MP Julian Huppert is taking his fight over Cambridgeshire’s cash-strapped health services to Parliament tomorrow (Wednesday, December 10).
He will lead a debate in Westminster Hall on Mental Health and the Cambridgeshire Health Economy as he pushes for a fairer deal for the county.
And today (Tuesday, December 9) Julian led a delegation of the Cambridgeshire and Peterborough NHS Foundation Trust and Clinical Commissioning Group to see Health and Social Care Minister Norman Lamb to discuss the issues.
Julian will tell Parliament how Cambridgeshire receives £35 million less than the Government's own calculations for a fair allocation of NHS money. This leaves us as the second lowest funded per head in the country. In a fast-growing county with an ageing population this puts an incredible strain on services, he says.
“And, in addition we have the massive costs of the Hinchingbrooke Hospital privatisation and the huge PFI contracts at Hinchingbrooke and Peterborough Hospitals – a result of poor decisions made by the Labour government,” says Julian. “The Peterborough PFI contract actually costs 18 per cent of the total annual budget for the hospital – that’s a huge bill.”
Julian will welcome the extra £2 billion of government money for the NHS, and in particular Mental Health and the legislation that achieves parity of esteem between physical and mental health. He will press for a fair share of that money to go to areas like Cambridgeshire that get low funding levels, not just to top up those already running surpluses.
And he will welcome the decision of Cambridgeshire and Peterborough Clinical Commissioning Group to allocate an extra £1.5 million to mental health this year and a further £2.2 million from April to improve patients’ access to psychological therapies.
“But we need to go further,” said Julian, “and we can only do that if we get a fairer funding share allocation and more money for mental health. That is why I have launched my petition calling for an extra £500 million to be spent on mental health year on year. Mental Health has been ignored for far too long, causing harm to many vulnerable people.
“In contrast, Labour’s Shadow Health Secretary has said that the NHS should not have any more money until it becomes more efficient, that would mean depriving patients of essential treatments and potentially cutting back on services; this is absolutely wrong.
“Labour was also wrong to push ahead with privatisation in the NHS – it left the country with a huge financial burden. As a result of the deals they struck medical spending on non-NHS providers increased from £1.1 billion in 1997/8 to £7.5 billion by 2009/10. They left our hospitals on the verge of bankruptcy with health outcomes well below the EU15 average.
“I was determined to try to stop this government making the same mistakes; that is why I opposed Andrew Lansley’s Health and Social Care Bill and voted for a Private Member’s Bill which set out to undo the worst bits of that legislation.”

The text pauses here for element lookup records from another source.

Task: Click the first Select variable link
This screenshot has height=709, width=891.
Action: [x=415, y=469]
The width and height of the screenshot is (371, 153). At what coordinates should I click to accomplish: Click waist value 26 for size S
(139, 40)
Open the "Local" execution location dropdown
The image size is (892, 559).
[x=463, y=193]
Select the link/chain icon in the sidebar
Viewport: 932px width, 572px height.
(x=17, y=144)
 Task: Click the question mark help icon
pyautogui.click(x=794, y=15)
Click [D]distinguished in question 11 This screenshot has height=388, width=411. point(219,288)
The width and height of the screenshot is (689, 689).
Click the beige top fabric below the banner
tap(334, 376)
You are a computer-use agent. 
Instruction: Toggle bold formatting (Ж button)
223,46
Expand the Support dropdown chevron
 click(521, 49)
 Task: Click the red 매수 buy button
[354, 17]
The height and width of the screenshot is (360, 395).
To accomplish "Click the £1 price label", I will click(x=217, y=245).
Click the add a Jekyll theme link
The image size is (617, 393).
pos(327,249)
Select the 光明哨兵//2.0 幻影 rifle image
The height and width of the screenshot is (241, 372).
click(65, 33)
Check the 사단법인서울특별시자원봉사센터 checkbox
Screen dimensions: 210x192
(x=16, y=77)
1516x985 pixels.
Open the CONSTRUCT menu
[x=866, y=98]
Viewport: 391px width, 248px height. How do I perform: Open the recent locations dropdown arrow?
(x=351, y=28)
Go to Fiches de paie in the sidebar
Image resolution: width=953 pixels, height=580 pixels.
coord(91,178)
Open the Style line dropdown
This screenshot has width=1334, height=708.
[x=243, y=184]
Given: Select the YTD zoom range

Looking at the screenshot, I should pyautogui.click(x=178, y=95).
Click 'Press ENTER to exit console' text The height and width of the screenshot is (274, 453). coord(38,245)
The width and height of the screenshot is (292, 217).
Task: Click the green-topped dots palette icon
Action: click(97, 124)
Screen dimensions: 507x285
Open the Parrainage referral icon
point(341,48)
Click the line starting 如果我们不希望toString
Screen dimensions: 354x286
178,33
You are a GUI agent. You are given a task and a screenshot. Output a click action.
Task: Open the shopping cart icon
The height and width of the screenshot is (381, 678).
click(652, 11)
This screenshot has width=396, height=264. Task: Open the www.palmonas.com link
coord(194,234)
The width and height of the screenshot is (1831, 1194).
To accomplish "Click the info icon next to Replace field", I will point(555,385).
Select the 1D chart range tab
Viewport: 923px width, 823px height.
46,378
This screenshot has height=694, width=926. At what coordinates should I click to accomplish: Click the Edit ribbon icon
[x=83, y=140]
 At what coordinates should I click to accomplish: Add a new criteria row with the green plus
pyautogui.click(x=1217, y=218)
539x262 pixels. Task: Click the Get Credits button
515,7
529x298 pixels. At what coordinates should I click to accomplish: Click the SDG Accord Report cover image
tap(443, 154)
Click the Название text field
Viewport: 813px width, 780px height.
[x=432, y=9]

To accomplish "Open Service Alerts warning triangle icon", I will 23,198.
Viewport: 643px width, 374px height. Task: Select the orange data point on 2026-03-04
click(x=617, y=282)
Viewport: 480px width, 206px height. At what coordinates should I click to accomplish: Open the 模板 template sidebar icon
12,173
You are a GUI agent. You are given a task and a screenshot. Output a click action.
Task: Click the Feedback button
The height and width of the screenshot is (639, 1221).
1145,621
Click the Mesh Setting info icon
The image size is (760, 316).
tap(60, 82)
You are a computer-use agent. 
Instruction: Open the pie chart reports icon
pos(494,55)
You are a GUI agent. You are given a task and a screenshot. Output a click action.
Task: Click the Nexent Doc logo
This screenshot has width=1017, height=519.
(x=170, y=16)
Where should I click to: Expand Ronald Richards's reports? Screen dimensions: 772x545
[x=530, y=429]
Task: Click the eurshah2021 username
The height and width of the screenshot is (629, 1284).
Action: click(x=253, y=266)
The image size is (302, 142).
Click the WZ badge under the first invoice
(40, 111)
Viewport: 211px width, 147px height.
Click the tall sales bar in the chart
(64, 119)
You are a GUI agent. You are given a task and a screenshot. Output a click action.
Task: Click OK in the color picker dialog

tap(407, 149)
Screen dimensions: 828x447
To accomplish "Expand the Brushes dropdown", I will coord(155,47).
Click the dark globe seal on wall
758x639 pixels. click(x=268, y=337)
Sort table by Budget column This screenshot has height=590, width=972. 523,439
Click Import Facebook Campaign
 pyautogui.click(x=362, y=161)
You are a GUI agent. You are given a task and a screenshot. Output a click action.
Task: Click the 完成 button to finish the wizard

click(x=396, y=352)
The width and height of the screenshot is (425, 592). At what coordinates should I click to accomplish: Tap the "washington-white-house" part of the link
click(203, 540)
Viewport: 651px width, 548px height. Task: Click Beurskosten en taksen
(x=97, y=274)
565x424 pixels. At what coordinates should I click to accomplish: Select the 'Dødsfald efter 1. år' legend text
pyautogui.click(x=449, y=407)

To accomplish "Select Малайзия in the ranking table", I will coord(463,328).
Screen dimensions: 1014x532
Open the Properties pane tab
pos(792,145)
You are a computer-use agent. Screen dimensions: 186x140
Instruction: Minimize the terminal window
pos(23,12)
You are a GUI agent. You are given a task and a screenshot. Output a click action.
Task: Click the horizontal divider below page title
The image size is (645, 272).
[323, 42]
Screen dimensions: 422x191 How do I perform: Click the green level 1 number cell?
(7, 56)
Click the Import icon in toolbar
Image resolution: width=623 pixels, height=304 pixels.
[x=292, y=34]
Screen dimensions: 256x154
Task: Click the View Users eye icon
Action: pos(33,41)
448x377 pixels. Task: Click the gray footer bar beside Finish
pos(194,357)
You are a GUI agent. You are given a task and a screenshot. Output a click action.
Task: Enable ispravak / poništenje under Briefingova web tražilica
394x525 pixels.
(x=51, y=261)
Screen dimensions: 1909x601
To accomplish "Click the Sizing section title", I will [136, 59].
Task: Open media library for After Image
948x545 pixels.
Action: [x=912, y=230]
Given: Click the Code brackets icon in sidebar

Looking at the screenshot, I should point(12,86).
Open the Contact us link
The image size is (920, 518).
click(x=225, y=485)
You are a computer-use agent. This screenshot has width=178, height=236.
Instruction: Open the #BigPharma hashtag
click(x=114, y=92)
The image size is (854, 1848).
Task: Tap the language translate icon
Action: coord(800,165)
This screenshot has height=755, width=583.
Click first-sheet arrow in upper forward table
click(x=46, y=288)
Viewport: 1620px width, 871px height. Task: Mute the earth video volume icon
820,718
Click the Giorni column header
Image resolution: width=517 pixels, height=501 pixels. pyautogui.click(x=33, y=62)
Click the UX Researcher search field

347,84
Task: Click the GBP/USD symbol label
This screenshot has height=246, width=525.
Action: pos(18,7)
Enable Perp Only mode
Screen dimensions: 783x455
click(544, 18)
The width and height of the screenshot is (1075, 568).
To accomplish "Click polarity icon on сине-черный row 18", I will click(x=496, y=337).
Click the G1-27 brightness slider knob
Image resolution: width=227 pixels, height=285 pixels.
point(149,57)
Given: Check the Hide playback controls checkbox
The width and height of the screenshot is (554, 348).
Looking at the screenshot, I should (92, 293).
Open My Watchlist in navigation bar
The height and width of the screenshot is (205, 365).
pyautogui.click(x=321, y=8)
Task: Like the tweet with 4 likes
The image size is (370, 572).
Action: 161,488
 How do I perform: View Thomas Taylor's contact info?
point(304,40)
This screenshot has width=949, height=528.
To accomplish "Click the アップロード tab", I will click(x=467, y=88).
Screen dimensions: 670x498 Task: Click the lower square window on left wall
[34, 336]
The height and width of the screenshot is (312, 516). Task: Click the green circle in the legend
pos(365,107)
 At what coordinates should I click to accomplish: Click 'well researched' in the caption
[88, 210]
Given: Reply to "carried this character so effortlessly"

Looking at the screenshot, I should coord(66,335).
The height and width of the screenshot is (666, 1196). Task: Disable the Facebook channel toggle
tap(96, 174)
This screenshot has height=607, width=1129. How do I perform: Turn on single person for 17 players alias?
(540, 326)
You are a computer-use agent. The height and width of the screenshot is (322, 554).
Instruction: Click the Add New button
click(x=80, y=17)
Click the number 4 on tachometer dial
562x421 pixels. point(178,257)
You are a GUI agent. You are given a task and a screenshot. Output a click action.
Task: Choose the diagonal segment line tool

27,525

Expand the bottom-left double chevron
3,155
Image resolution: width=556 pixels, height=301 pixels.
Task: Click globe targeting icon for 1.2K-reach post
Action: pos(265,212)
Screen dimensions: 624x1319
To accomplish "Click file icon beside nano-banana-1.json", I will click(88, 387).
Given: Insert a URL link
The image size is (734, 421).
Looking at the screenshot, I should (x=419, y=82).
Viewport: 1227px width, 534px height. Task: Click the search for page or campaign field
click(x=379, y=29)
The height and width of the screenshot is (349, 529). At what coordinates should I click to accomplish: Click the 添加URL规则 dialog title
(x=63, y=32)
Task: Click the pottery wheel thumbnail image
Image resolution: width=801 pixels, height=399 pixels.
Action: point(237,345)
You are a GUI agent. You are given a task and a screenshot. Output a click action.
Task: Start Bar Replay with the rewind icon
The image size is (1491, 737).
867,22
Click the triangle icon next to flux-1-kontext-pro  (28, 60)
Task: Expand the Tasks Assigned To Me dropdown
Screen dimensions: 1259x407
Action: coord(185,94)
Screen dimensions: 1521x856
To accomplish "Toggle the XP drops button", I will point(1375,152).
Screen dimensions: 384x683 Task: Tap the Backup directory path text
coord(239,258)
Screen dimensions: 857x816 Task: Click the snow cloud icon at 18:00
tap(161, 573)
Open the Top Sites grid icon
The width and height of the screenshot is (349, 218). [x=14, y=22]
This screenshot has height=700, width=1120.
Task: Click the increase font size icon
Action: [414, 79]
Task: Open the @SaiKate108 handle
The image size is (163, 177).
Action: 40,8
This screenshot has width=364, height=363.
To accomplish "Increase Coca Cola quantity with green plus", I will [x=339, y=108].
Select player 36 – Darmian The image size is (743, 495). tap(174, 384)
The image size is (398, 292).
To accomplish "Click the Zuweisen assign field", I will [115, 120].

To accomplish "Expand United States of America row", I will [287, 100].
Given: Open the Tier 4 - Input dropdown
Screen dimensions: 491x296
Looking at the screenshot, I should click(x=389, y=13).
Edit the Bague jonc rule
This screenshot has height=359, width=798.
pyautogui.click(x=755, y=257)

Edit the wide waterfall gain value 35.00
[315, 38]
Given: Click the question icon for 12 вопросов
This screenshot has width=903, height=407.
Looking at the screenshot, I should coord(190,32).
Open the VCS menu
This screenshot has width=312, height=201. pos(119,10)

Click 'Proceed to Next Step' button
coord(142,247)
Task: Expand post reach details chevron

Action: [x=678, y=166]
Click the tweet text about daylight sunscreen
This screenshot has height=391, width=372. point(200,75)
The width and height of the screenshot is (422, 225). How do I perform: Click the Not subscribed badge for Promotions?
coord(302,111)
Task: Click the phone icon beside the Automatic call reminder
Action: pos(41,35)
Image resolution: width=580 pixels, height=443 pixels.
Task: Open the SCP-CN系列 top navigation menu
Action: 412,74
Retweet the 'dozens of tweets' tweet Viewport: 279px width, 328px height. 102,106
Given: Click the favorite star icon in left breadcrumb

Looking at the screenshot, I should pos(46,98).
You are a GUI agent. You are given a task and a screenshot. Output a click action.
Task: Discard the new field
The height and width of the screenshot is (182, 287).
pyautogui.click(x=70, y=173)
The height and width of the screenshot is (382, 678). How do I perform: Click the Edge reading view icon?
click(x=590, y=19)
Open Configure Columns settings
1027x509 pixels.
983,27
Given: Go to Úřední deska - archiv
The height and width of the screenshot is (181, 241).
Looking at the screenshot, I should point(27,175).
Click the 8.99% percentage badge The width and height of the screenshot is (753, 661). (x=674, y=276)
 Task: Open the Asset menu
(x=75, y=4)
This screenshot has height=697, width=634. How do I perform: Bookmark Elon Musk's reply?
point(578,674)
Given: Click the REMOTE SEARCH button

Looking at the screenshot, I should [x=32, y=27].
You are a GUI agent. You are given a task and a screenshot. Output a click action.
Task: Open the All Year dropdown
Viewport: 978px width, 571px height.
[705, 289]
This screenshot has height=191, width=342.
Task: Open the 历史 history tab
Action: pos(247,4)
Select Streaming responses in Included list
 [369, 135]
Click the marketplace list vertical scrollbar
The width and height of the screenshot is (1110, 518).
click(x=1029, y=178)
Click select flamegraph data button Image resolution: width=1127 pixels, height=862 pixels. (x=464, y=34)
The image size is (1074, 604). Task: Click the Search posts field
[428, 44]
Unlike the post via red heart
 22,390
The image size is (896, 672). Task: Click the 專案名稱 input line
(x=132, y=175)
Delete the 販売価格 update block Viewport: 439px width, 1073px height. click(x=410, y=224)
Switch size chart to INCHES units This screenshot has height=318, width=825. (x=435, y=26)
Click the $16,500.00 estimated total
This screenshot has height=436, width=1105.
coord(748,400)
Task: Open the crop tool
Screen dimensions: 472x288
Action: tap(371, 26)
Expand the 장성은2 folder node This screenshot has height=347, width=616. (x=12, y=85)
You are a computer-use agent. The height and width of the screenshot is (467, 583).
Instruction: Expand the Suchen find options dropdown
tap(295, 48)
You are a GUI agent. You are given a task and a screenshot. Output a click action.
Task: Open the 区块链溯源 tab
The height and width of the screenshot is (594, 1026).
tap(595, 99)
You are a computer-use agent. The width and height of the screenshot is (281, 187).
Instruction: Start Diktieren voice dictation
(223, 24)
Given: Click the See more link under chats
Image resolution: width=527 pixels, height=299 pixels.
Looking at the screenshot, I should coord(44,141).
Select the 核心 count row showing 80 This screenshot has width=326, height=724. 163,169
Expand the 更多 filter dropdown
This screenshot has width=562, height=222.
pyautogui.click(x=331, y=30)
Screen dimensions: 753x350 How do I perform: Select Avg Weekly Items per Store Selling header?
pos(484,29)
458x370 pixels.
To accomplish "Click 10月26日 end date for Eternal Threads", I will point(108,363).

Julian will welcome the recent decision to allow Cambridgeshire’s contract for elderly services to stay within the NHS, for which he campaigned hard. And he will welcome the Lib Dem initiated Crisis Care Concordat for mental health, to which Cambridgeshire and Peterborough have signed up, which seeks to encourage joined up working between the NHS and the police for prevention and early intervention by sharing information.
“We have made some real headway in addressing some of the problems in our NHS but there is still a long way to go to achieving efficient, cost-effective health services and we can only do that if we invest,” added Julian.
“I will continue to push for a fairer funding deal for Cambridgeshire so that our county and others across the country can get the money they need to deliver the level of care we deserve.”